Happy Halloween Month, everyone! We don’t typically associate legal research with celebrating holidays, but did you know you can find information about Halloween on a number of different U.S. government websites? Resources cover everything from how to stay safe during the holiday, ghost towns and cryptids in North America, the history of Halloween and Día De Muertos, and more. 

The Consumer Product Safety Commission publishes safety information every year on how to stay safe while pumpkin carving, wearing long costumes that can trip unwary trick-or-treaters, and preventing fires by using battery-operated lights instead of candles. Likewise, the U.S. Food and Drug Administration has safety tips for costumes, candy, and colored contact lens.

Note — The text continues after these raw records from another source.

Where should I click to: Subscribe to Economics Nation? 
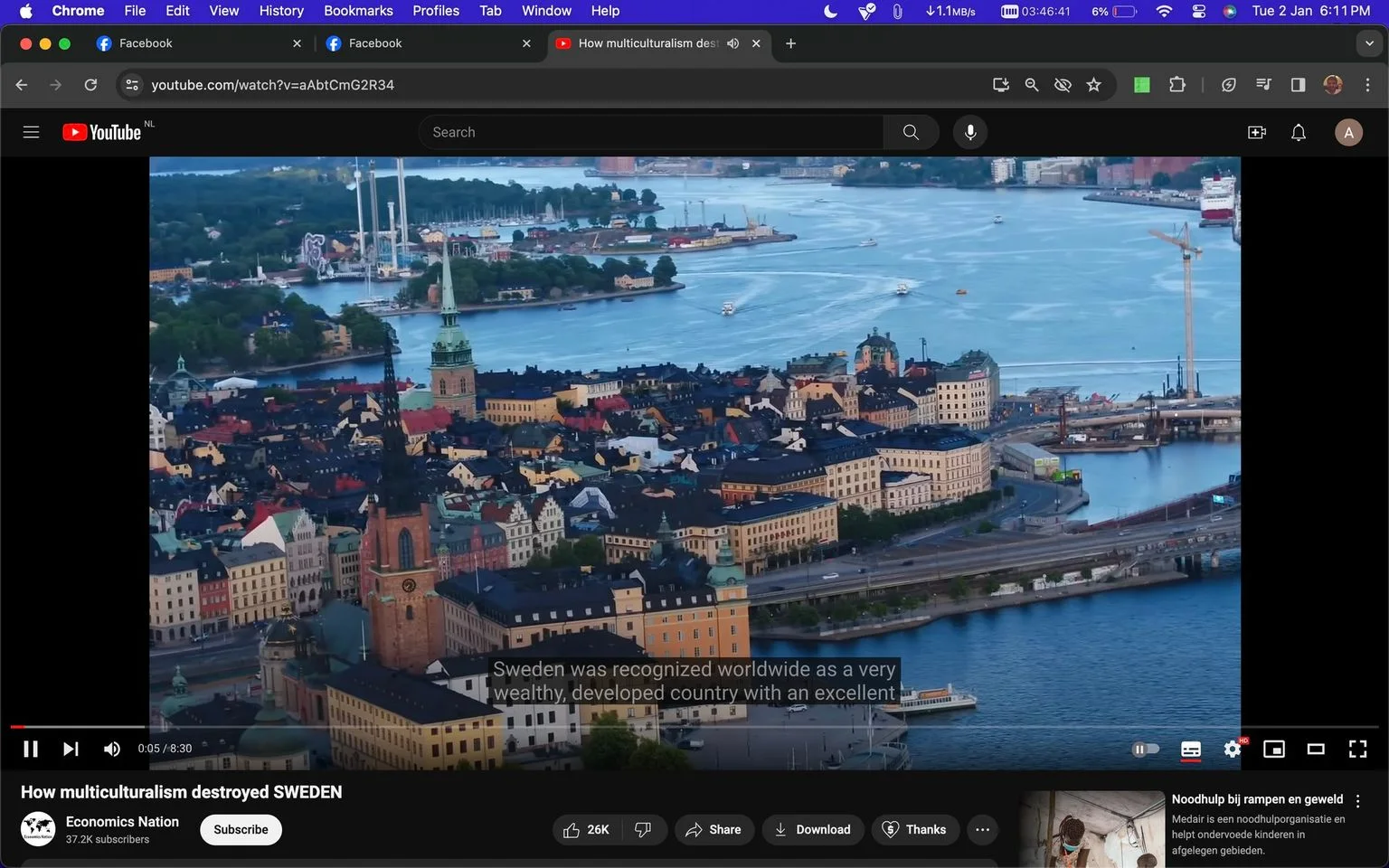coord(241,829)
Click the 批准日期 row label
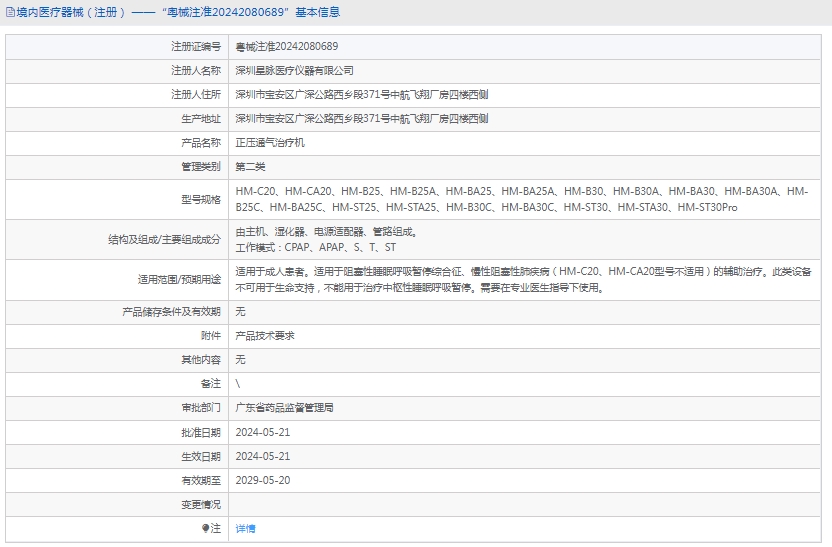The width and height of the screenshot is (832, 547). 200,432
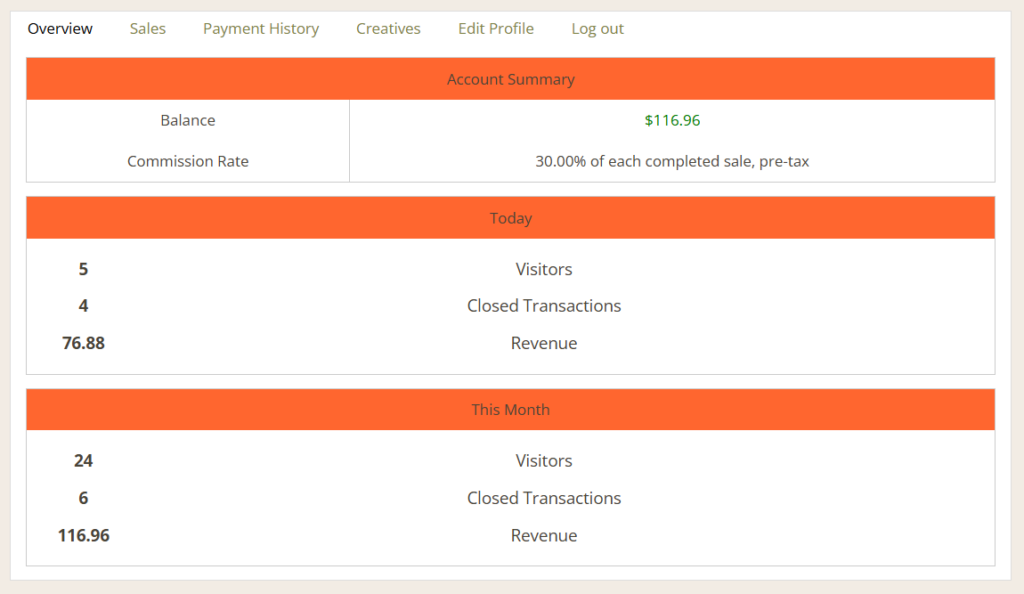Click the Account Summary header bar
1024x594 pixels.
click(x=510, y=79)
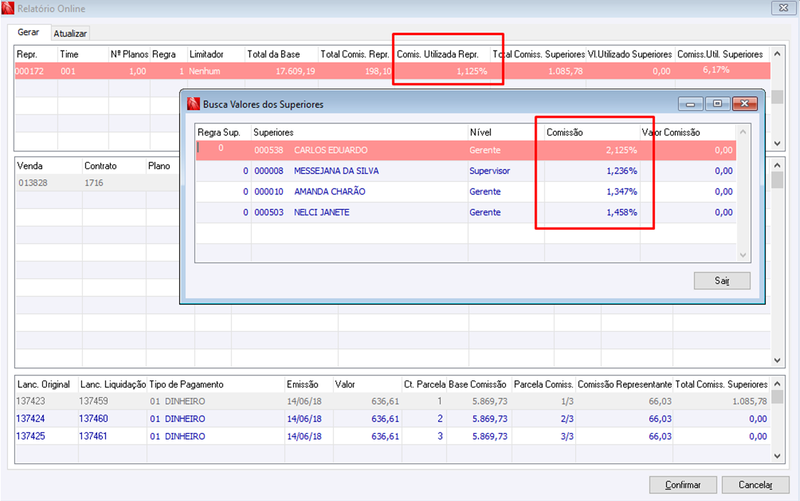Close the Busca Valores dos Superiores dialog
800x501 pixels.
click(744, 104)
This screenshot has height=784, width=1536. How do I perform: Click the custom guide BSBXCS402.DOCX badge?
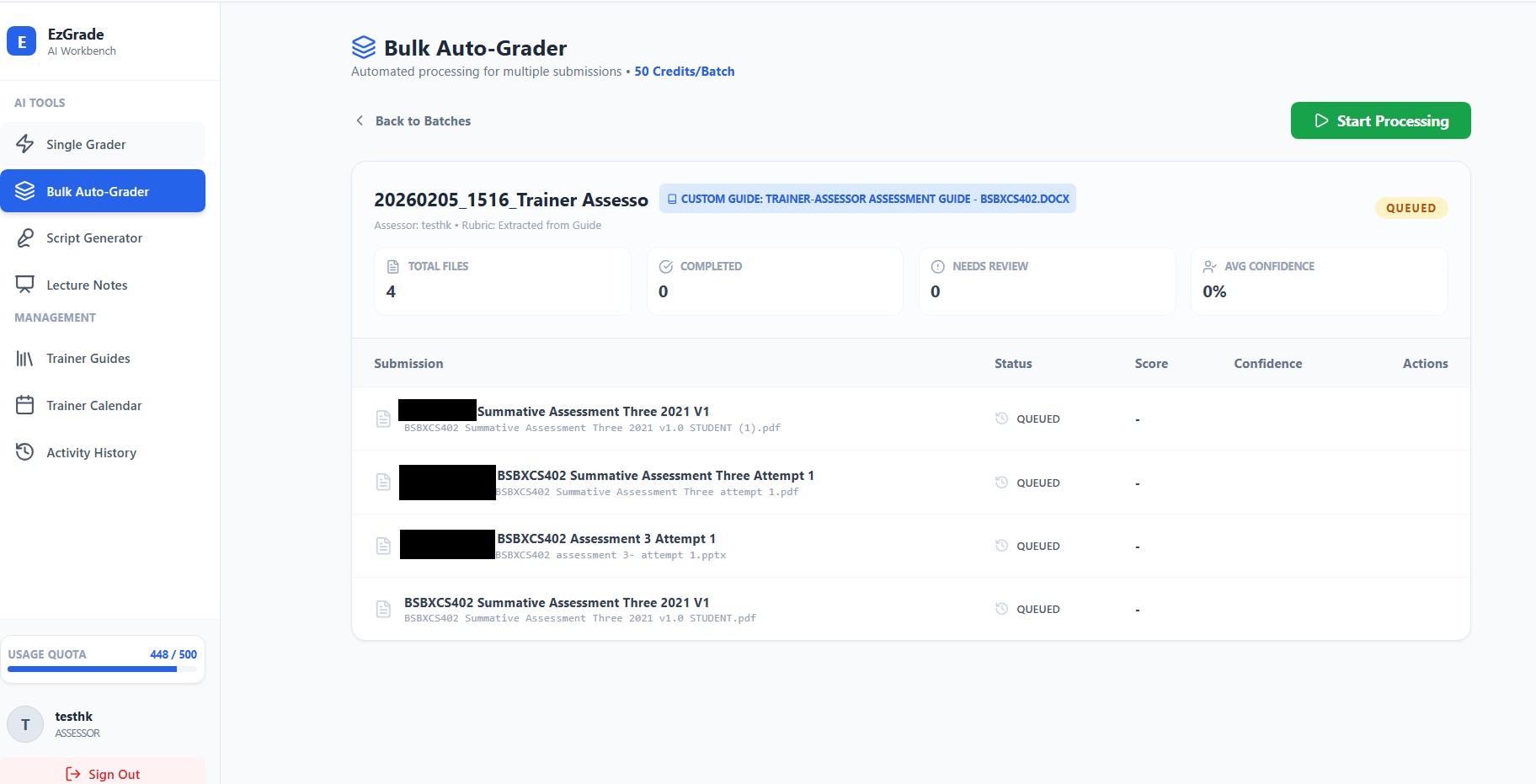click(x=867, y=200)
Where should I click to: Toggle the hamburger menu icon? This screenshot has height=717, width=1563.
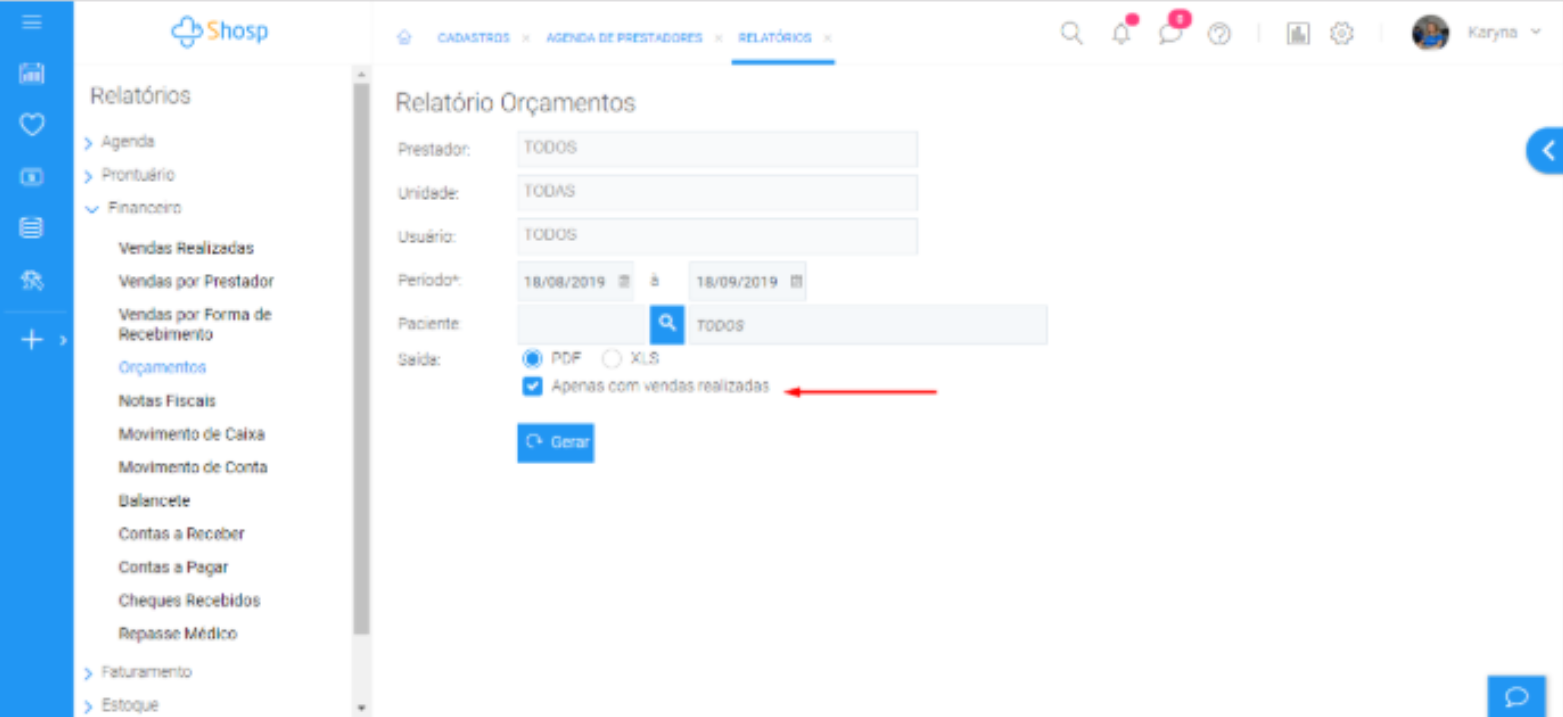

Interested in history, literature, and folk customs related to Halloween and Día De Muertos? The Library of Congress has links to film clips, audio recordings of traditional storytellers and fiction writers, articles on folklore, exhibition posters, photographs, and much more. Check out the Harry Houdini Collection and the McManus-Young Collection for material on spiritualism, magic, and a wide variety of other illusion practices. Selections from the LOC’s Hispanic collections include readings from the Archive of Hispanic Literature on Tape, links to the Handbook of Latin American Studies, and a webcast on Santa Muerte, the Skeleton Saint. The site also features prints and photographs associated with the holidays from the collections of illustrators Edward Gorey and José Guadalupe Posada, photos of Halloween traditions from across the country, and spirit photographs.

Government agencies don’t typically deal with fictional monsters, but the Bureau of Land Management has a series of posts using Government Land Office materials to showcase spooky aspects of American life. Part of their “Record of the Week,” series, the GLO materials include land patents, survey plats and field notes, land status records, tract books, and more. In its first year, the BLM used a story map to show documents related to Washington Irving’s character Ichabod Crane, a real man unfortunately named Fred Kruger, and various locations with exciting names like Goblin Valley State Park, Witch Lake, and Skull Valley. The second edition, from 2019, focused on ghost towns. That story map shows land records from Garnet, Montana; St. Elmo, Colorado; Cahaba, Alabama; Bodie, California; and Rhyolite, Nevada, as well as describing a little of each towns’ history.2020’s story map used maps, plat records, newspaper articles, and photographs to tackle North American cryptids. Monsters discussed include the Mogollon of Arizona, the Hodag of Wisconsin, the Van Meter Monster from Iowa, Lake Erie’s South Bay Bessie, and the Witch of Pungo, Virginia.

And finally, the Centers for Disease Control and Prevention have also contributed to the Halloween monster fun by publishing an online graphic novel about what to do in case of a zombie attack!

There is a wealth of information to be found on government websites, and Halloween is a fun way to showcase the wide variety of information available. Take a deep dive into ghost towns with the Bureau of Land Management, download some posters from the Library of Congress, and keep yourself safe with tips from the FDA. Most of all, have a Happy Halloween!